RP.IronPython and IronRuby have been very successful with a model of agile, out-of-band releases. The dynamic languages community is fast-paced, and they love to see the frequent updates we’re able to provide since we are not tied to the Visual Studio ship cycle. So at this time we are not planning on including these languages in the Visual Studio box. What we have heard, however, is that our users really could use a Visual Studio tooling experience for our Dynamic Languages. In response to the feedback, we have started an incubation project to provide Dynamic Language tooling as an add-on to Visual Studio, and I hope to release a broadly available technology preview sometime after the Visual Studio 2010 launch.

OH. What can you advance us regarding the possible features the following versions of C# and VB will offer?

RP. Sure. Keep in mind that this is early thinking, since we have just winded down the Visual Studio 2010 project. One major initiative that we have been considering is re-architecting both the C# and VB compilers to expose our internal data structures via a rich compiler API. By doing so, we will enable a variety of new scenarios. For example, by exposing each compiler as a service, we could provide enhanced explorative modes of development, such as a Read-Eval-Print-Loop (REPL) window where you can write VB or C# code that can execute immediately.
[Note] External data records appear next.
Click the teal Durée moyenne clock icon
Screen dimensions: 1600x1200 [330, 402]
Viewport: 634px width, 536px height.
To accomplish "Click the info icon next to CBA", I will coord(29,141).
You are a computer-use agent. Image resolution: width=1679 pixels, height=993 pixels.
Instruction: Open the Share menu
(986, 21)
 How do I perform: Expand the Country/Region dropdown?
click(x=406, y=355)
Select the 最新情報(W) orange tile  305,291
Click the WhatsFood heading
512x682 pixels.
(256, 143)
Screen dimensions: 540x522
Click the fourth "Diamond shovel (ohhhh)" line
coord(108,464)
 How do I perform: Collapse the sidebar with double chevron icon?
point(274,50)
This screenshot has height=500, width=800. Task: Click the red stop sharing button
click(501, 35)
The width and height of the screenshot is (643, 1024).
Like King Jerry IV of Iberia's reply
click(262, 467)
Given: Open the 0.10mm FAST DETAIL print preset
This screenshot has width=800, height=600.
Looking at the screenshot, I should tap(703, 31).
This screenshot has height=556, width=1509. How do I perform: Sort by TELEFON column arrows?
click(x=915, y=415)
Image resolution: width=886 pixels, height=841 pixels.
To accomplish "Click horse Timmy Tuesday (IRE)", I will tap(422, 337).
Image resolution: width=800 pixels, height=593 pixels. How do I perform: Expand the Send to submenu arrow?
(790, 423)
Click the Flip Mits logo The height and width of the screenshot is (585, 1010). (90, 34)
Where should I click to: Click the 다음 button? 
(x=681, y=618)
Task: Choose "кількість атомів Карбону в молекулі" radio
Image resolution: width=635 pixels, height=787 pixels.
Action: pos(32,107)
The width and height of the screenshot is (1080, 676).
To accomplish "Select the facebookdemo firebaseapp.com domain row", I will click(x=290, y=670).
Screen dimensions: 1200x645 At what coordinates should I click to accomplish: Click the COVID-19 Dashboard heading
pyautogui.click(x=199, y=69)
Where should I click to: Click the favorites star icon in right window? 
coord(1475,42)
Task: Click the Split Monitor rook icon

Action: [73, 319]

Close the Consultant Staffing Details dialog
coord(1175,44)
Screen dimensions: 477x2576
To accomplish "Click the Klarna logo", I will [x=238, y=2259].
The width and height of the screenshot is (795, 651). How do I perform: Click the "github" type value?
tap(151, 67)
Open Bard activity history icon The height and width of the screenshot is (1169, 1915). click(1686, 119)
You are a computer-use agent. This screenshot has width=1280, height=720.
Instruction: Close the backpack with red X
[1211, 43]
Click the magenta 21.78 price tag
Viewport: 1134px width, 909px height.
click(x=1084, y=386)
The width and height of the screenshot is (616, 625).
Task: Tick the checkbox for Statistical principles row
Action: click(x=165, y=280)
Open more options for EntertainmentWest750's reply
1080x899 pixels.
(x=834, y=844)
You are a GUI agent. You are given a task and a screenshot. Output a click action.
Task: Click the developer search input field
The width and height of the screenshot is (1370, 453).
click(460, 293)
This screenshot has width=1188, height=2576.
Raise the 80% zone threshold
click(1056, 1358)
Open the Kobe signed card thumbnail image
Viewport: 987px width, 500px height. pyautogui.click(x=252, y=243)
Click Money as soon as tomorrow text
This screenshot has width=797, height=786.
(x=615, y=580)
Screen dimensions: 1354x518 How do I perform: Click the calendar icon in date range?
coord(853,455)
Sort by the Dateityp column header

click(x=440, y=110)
Exposing the compiler data structures would make it very easy for not only our internal teams but also the external developer ecosystem to build code analysis and refactoring tools that can plug into Visual Studio to provide rich code editing experiences. Overall, we believe that investing in a great compiler API will enable us to be a lot more agile in our ability to innovate the developer experience in Visual Studio. We are also looking at where we want to take the languages. One area that we’ve been investigating is how we can provide better language primitives to write parallel and asynchronous code. Over the next few months we will be able to share more of our thoughts with the community as we ramp into the planning cycle for our next release.

OH. Some final words to our readers, please…

RP. Thanks for the opportunity to talk to your readers! I hope everyone has a chance to take a look at Visual Studio 2010. I look forward to getting some feedback on your experiences – we actively monitor the forums and the Connect website, and we would love to hear from you!

OH. Raj, thank you very much! Keep up the great work!